The Massachusetts State Police have tested a four-legged robot for remote observation of potentially hazardous situations.
The Massachusetts State Police have tested a four-legged robot named Spot for remote observation of potentially hazardous situations.
Built by Boston Dynamics, Spot could be described as a mechanical dog, but it is actually a general-purpose, battery-powered robotic platform that can accommodate different components – stereo cameras, sensors and mechanical arms – and can right itself if it tips over. It also features an accessible application programming interface that allows third parties to develop specific applications for it. Spot can climb stairs and traverse rough terrain and open doors, avoiding obstacles and people and operating in dusty and wet industrial environments, according to the company's website.
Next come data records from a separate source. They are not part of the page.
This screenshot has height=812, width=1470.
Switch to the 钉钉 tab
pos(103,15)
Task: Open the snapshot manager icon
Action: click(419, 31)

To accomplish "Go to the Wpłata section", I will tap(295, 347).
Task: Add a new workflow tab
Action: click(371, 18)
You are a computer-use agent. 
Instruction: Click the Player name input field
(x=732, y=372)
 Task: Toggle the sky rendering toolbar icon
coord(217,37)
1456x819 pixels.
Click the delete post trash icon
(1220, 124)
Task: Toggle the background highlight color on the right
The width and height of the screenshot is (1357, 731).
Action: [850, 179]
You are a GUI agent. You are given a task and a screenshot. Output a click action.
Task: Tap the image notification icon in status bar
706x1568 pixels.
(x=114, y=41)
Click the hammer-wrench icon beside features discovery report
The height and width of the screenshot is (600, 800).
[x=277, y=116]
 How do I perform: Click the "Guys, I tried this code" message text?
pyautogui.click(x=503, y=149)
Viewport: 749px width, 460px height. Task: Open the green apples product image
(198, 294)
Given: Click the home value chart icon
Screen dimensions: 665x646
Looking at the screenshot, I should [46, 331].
The Bomb Squad leased the robot for 90 days to evaluate its potential for law enforcement applications, "particularly remote inspection of potentially dangerous environments which may contain suspects and ordinances," according to an agreement between the Massachusetts Office of Public Safety and Security and Boston Dynamics.
Law enforcement agencies, along with the military, have been using robots for some time. The Massachusetts State Police has a permanent fleet of robots – most of which use tank-like tracks to move around. As of 2017, the bomb squad had 18 robotic platforms that are used on a weekly basis, according to police records, WBUR reported.
Boston Dynamics sees its robots taking on a first responder role, rather than one of law enforcement, an idea that prompted the Massachusetts arm of the American Civil Liberties Union to request records from the State Police to learn more about how it plans to test and use robotic technologies, including whether and how they might be weaponized, according to a report in TechCrunch.
“Robot technology is a valuable tool for law enforcement because of its ability to provide situational awareness of potentially dangerous environments,” state police spokesman David Procopio told WBUR. The department never weaponized any of its robots, including Spot, he said.
At a TechCrunch conference in April, Boston Dynamics CEO Marc Raibert played a video from the Massachusetts State Police showing Spot opening the door to a house (approximately 10 minutes into the video). "The idea is to avoid having to have a person go through that door to see what's going on," he said. This particular robot is tele-operated from a distance to give law enforcement situational awareness about hostage situations or potential bombs without having to enter a dangerous space, but Spot can operate autonomously.